Improving Search Results

Improving Search Results With Search Operators
Tricks you can use with Google, Microsoft Live, or pretty much any search engine


You know, I'm a programmer, so I'm plenty used to typing operators and keywords on a command line, using regular expressions and that sort of thing, but I never tried out Google Advanced Search Operators before. You know why? Because they are so darn hard to find on Google's website. I had to click through like 5 different sections of help to find it.

Anyway, I can forgive them for that, because I now have a far superior toolset for finding what I need! First off, for those that do not know, search operators are just keywords or symbols that have special behaviors when entered into a search. Some of you may already know a few, such as the quotation ("") operator that lets you designate a phrase that you would like Google to find in that exact form.

Google's Advanced Search page can do a lot of these operations for you, without you having to memorize the keywords or look them up every time you search. However, it doesn't let you do quite everything that the Google engine is capable of doing.  Let me give you an example of how these operators have helped me out:

A neat feature that shipped with my Mac OS X is a little RSS Screen Saver that Apple threw together, that takes the text from your news feeds and displays them to you in a cool 3-dimensional rotating graphic. A headline swings by you in 3D, and if it piques your interest you press a key and it opens up the article in your default web browser. (Users can also make such a screen saver themselves, using Quartz Composer).

Anyway, I use this screen saver to display the most recent articles about the robotics industry so I can read about them and forward them to my co-workers. The way I accomplished this was not to find some robotics blog and then subscribe to its news feed — rather, I went to Google News and searched for [robotics] . See, Google News also makes every single search available as an RSS feed, you can use this neat feature to get feeds about absolutely anything that you want! Just search for what you want news about, and click on the icon that appears on the right side of the URL box in your web browser. So there's another helpful hint for ya.

Looking at my search results for robotics, I realized that wouldn't be enough. I wasn't getting any returns on plain old robots, I was often getting treatises on the field of robotics, or people mentioning robotics in an off-hand fashion. So what I did next was, I used my limited knowledge of search operators to search for [robot OR robots OR robotics] to be sure that I covered all the ground I could.

That was satisfactory for a while, but it would always bring up so much cruft. I can't tell you how many articles from local newspapers it turned up about high school robotics competitions and little "robot" toys and the "Transformers" movie and sci-fi TV shows and on and on. More articles on "Wall-E" than I could ever have time to read. I obviously need a way to turn it down. A colleague of mine was having some better luck searching for [autonomous robots] — articles that contain the word autonomous tend to be much more serious and, not surprisingly, much more geared to our line of work. I don't know why I never thought of it before, but words like "autonomous" and "unmanned" are used much more often in the military or technology sectors than they are in the sci-fi world. So I wanted to incorporate something like this into my search, and I wanted to do it right this time, so I looked up all the search operators.

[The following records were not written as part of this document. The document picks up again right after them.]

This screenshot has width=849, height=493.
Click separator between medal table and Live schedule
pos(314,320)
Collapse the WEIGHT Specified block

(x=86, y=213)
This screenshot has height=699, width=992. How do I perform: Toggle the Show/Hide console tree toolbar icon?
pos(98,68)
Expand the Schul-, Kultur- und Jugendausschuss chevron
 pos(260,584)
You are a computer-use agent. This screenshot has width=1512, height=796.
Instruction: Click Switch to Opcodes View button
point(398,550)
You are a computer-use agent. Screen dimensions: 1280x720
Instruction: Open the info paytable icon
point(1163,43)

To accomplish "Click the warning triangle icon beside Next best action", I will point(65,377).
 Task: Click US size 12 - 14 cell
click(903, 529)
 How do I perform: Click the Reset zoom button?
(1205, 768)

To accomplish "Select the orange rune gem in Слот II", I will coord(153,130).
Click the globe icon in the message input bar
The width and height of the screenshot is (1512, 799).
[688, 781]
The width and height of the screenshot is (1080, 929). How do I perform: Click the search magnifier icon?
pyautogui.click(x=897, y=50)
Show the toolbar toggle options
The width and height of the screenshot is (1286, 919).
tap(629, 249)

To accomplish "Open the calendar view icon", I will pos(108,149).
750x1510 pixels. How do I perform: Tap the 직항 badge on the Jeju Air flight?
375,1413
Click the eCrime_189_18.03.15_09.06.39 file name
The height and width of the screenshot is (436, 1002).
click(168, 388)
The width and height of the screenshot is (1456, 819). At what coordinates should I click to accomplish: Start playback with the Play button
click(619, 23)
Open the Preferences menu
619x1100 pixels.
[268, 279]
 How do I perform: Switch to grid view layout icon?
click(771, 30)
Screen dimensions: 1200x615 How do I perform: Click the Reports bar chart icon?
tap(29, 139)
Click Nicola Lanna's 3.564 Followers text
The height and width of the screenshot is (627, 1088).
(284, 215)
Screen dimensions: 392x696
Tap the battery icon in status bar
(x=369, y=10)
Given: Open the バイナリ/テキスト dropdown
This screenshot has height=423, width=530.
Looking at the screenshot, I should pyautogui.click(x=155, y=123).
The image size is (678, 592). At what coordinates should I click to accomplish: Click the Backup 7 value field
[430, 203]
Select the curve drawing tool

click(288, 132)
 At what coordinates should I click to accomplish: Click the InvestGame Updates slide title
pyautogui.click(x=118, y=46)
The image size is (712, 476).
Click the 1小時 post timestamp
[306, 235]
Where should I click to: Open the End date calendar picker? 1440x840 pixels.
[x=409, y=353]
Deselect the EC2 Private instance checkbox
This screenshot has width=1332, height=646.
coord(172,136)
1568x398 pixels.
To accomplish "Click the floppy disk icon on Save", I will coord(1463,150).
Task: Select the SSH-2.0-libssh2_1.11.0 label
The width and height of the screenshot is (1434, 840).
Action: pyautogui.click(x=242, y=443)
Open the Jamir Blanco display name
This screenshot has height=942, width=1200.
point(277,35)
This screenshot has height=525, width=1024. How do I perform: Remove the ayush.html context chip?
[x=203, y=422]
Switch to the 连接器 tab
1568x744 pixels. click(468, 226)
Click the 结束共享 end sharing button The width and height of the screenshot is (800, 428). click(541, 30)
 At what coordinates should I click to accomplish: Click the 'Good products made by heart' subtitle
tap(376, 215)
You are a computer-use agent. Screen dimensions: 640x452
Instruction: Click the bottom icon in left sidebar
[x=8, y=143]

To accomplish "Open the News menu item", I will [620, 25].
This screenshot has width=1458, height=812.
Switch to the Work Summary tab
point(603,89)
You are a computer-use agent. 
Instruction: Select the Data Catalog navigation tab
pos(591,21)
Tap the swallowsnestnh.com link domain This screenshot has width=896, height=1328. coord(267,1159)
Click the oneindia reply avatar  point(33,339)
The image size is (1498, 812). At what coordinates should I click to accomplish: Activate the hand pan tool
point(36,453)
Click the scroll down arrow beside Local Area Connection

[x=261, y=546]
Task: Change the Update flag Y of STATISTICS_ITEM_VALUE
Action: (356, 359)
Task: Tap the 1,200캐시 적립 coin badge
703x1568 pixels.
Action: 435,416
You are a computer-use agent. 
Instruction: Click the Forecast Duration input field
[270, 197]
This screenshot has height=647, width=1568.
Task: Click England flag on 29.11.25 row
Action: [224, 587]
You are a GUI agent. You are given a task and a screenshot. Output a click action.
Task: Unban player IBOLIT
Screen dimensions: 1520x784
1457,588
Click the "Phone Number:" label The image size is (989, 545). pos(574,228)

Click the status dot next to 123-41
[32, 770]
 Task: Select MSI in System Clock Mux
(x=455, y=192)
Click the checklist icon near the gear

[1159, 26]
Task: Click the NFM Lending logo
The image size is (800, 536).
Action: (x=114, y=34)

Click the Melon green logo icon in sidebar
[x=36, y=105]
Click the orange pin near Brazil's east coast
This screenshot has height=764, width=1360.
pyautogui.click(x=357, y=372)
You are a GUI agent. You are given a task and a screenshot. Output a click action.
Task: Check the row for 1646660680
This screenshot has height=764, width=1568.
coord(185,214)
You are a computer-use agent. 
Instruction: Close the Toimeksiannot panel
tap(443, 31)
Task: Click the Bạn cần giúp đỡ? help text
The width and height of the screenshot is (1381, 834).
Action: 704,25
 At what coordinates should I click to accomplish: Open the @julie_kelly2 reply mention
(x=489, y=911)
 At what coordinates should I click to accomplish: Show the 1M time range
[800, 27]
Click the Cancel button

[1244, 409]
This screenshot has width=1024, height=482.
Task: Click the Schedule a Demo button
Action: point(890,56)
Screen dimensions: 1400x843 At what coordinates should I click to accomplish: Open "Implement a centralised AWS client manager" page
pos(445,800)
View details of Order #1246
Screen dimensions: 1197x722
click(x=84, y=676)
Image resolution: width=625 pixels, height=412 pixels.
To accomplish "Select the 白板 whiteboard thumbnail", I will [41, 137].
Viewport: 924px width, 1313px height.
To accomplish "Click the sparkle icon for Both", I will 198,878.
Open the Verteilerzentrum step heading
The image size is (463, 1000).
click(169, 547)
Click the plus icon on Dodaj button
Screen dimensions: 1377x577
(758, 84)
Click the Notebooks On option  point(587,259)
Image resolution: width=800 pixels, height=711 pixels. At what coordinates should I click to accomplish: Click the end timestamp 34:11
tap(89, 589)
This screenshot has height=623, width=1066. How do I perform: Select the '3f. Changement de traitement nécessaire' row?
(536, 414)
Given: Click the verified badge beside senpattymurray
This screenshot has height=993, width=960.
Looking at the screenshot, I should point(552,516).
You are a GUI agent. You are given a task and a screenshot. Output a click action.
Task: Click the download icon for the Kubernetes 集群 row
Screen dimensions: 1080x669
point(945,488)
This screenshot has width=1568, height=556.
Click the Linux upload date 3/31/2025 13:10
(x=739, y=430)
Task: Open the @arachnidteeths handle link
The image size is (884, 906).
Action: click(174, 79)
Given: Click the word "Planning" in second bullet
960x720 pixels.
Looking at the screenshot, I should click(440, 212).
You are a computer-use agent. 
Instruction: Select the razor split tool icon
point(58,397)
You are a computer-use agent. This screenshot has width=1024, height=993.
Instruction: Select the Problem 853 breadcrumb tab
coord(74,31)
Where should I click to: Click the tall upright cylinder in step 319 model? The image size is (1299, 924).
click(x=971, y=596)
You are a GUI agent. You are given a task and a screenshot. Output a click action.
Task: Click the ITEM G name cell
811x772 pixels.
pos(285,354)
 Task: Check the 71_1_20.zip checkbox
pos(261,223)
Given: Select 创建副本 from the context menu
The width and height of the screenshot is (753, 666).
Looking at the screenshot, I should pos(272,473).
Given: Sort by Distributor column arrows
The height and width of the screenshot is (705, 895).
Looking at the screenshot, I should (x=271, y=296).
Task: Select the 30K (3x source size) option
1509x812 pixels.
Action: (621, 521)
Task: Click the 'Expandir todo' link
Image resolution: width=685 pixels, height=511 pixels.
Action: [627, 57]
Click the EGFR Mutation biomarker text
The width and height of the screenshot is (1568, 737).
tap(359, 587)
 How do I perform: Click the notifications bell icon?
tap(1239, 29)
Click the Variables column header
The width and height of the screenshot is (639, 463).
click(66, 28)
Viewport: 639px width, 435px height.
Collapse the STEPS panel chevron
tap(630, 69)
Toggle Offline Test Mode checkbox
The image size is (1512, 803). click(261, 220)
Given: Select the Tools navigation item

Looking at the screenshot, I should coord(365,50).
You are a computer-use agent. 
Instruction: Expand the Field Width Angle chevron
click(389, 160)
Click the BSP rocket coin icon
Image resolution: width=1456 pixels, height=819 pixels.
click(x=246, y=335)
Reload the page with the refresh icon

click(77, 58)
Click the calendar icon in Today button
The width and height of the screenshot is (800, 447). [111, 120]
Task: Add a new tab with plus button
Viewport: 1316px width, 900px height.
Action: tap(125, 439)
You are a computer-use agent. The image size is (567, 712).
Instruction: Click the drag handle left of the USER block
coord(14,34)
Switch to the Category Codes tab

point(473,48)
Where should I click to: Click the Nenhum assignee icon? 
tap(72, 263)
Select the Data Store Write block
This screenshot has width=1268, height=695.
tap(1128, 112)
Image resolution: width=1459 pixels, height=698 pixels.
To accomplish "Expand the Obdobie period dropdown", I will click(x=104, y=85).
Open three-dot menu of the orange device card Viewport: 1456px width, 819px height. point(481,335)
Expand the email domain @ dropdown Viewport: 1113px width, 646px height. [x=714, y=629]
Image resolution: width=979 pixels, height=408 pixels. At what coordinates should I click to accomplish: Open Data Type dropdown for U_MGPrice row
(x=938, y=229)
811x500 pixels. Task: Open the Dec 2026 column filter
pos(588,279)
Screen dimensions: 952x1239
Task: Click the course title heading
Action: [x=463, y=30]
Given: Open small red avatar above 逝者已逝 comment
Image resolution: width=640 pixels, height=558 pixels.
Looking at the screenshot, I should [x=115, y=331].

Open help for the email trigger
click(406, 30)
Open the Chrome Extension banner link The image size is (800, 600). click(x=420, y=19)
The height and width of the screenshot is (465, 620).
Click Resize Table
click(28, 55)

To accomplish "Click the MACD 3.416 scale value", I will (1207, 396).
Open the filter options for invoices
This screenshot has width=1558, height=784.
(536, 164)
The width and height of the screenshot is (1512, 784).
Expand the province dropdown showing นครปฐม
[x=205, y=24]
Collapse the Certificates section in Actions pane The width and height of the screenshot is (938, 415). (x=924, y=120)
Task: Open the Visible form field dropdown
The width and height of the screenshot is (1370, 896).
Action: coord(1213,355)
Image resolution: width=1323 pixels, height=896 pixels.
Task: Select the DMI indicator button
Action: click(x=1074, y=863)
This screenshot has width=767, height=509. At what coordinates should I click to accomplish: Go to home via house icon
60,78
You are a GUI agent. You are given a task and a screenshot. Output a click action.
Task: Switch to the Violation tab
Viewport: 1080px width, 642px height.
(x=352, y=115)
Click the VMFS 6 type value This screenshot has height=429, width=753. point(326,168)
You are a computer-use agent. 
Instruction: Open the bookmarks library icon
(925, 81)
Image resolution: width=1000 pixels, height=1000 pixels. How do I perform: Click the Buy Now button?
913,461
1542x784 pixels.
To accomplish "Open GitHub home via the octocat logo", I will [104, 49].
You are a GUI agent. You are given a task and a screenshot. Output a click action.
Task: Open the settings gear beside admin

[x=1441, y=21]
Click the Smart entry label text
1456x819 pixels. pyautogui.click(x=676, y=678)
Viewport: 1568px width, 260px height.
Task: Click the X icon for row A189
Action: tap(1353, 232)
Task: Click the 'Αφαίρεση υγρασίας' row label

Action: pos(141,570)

The best one I found was the "synonym operator" (tilde ~) which searched for a certain word and all of its synonyms! Perfect! Now my screen saver searches for [~robotics AND ~autonomous]. This returns articles that "Have some form or synonym of the word 'robotics' and also some form of the word 'autonomous'". This search is now the equivalent of [(robot OR robots OR robotic OR robotics) AND (autonomous OR autonomy OR automaton OR automation OR unmanned)].

Now that is a superior way to search.

Go here for the full listing and description of Google search operators. You can find the ones for Microsoft Bing here. Most search engines use the exact same operators as these two. So take a minute to learn them and you won't be sorry.